SOURCE

But unless the dynamics change, both of those measures appear headed for defeat in the Senate. Miller said that until the state deals with its depleted transportation trust fund and fiscal problems caused by record investments in public education, it can't afford to enact new revenues that are tied to new spending.

"Both are laudable goals," Miller said of the House's priorities. "Health care continues to be a major issue for our constituents, but ... we have to do two things: one, balance the budget, and two, fund public education. We can't print money."

Miller has tried to speed up the state's consideration of its budget problems -- notably by introducing a slot machine gambling bill and testifying for it in a Senate committee. O'Malley has said he could support slots at the state's racetracks, but he has shown no interest in being bogged down in the debate over slots, as Ehrlich was. Busch, a gambling critic, continues to oppose slots.

Miller didn't press the issue, but not everyone is convinced that they have heard the end of it this year. "I thought it was all going to build up to a mushroom when Thomas V. Mike Miller put in his slots bill," said Sen. George W. Della Jr., a Baltimore Democrat who opposes slots. "Who knows? He still may get the itch to get it moving."

O'Malley also said last week that he could support revenue moves this year under the right circumstances. He mentioned the gas tax, though he has not endorsed Miller's plan to raise it by 12 cents to 35.5 cents a gallon. "People who would like to see us move more quickly would also readily acknowledge that there's not a consensus in both houses around the solutions that we need to apply," O'Malley said on MPT. "If we can develop that consensus more quickly, some things may happen this session that could not have been foreseen."

GIVEN DATA
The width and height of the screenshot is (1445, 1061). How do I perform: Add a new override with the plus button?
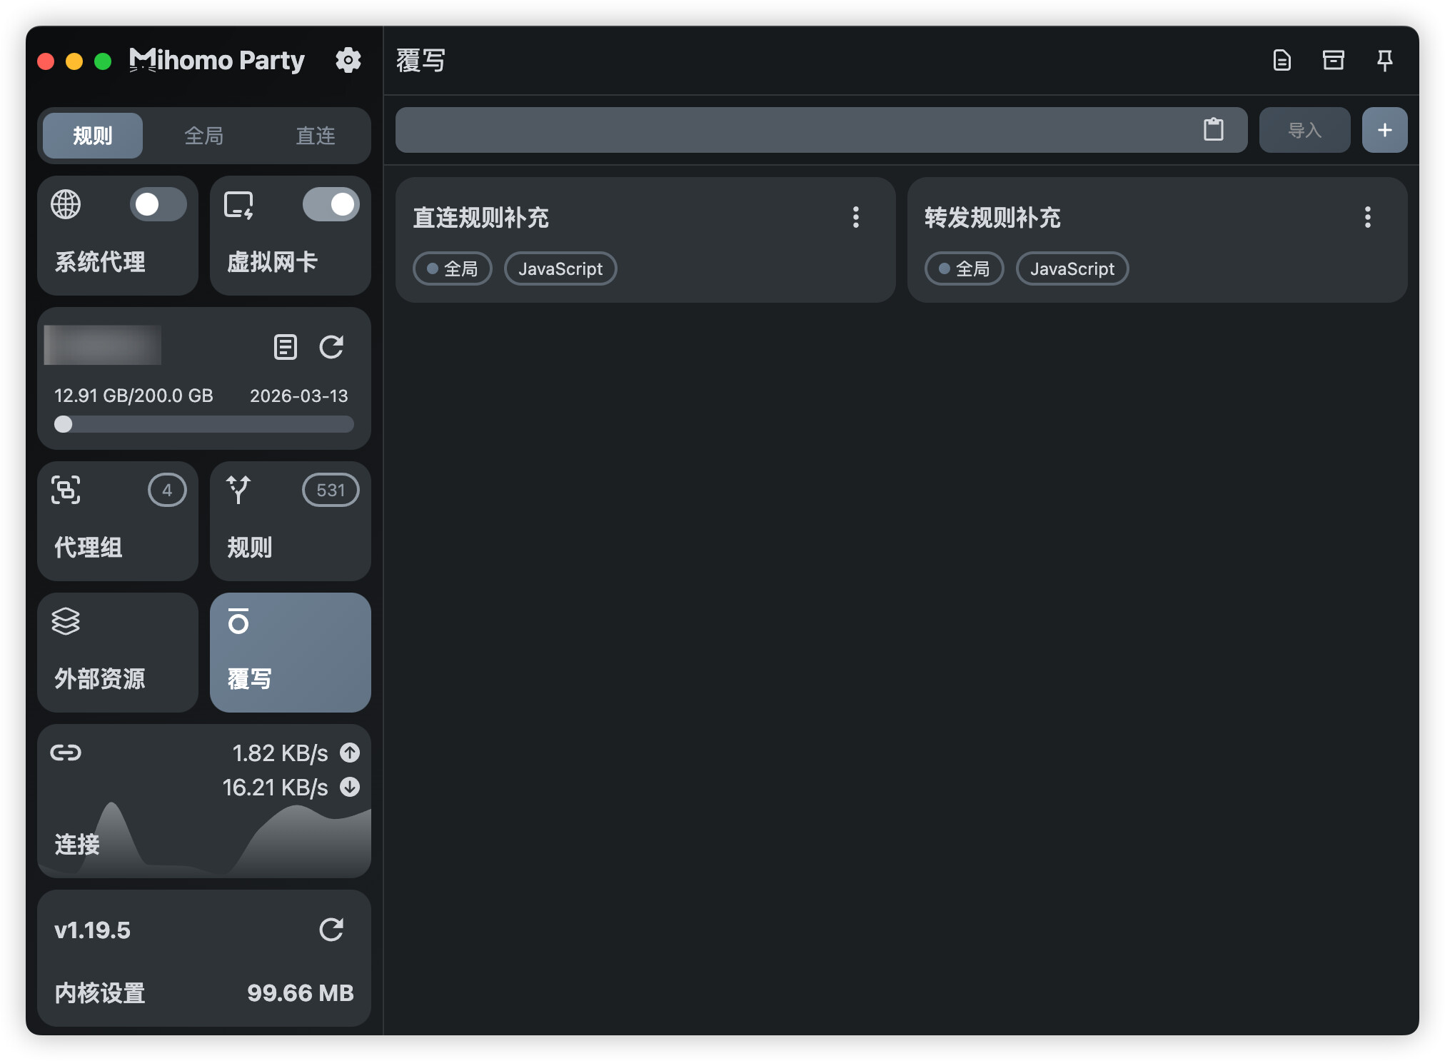pos(1384,130)
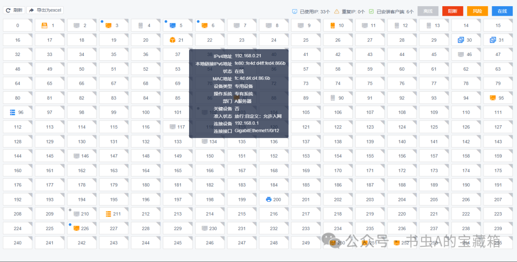Filter by the red 阻断 status button

pyautogui.click(x=453, y=11)
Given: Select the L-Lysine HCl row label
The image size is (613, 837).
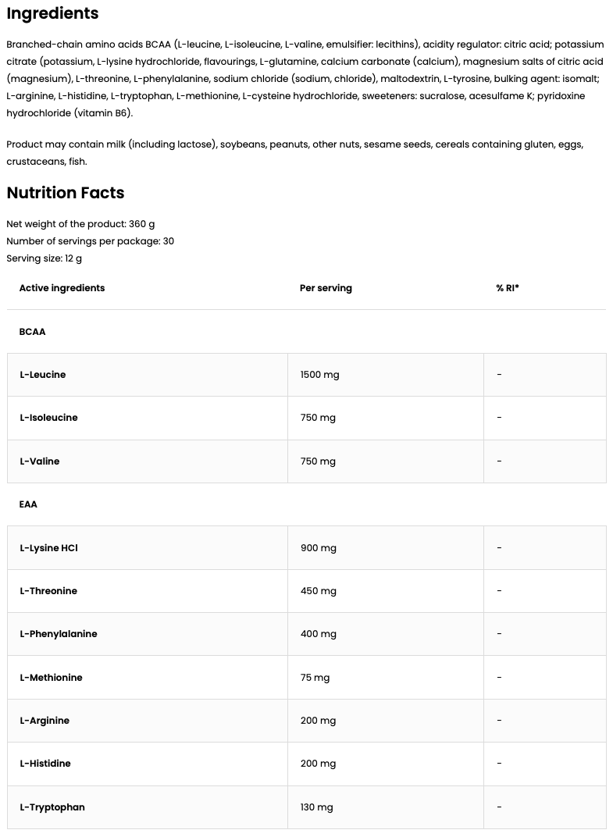Looking at the screenshot, I should point(48,548).
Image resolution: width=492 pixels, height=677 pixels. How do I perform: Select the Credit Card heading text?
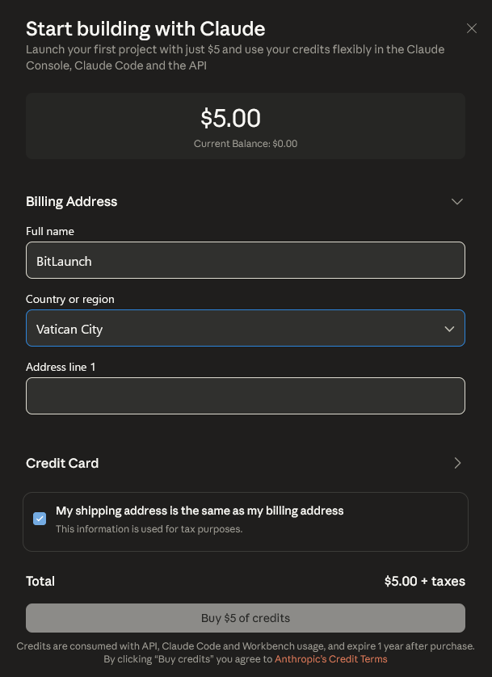tap(62, 463)
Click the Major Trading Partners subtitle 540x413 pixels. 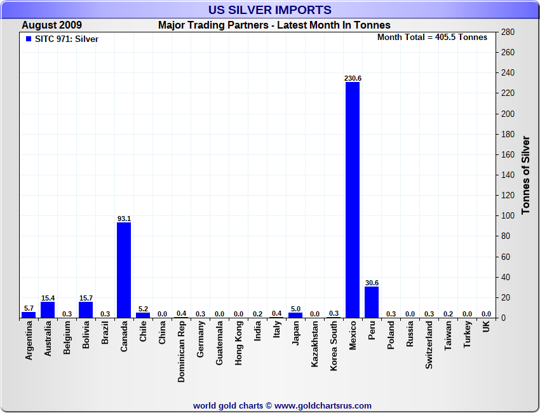point(274,25)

EXERCISE
Carry on the passage on the state budget debate, picking up right after its last sentence. The records have no connection to the passage on the state budget debate.

EXPECTED OUTPUT
But those who have been through earlier debates over budget shortfalls say the notion that consensus might quickly develop is nonsense. If history is any guide, they say, the good will in Annapolis might come to an abrupt end as soon as lawmakers are forced to take tough votes on taxes, slots and spending cuts.

In 1992, when Maryland's finances were similarly dire, Gov. William Donald Schaefer attempted to pass a package of tax increases to balance the books. But opposition was so strong that the General Assembly failed to pass a budget at the end of its 90-day session for the first time since the current process was created in 1916.

Then, as now, Democrats controlled the legislature and the executive branch. Nonetheless, Schaefer's budget package -- which included temporary income tax increases on high earners, among other measures -- passed only because of the support of two Republican senators, Howard A. Denis of Montgomery County and the late John A. Cade of Anne Arundel. The debate, Denis said, was "horrible."

"It was not a party thing. It was philosophical and geographical," the former senator said. "It was without a doubt the toughest vote of my career."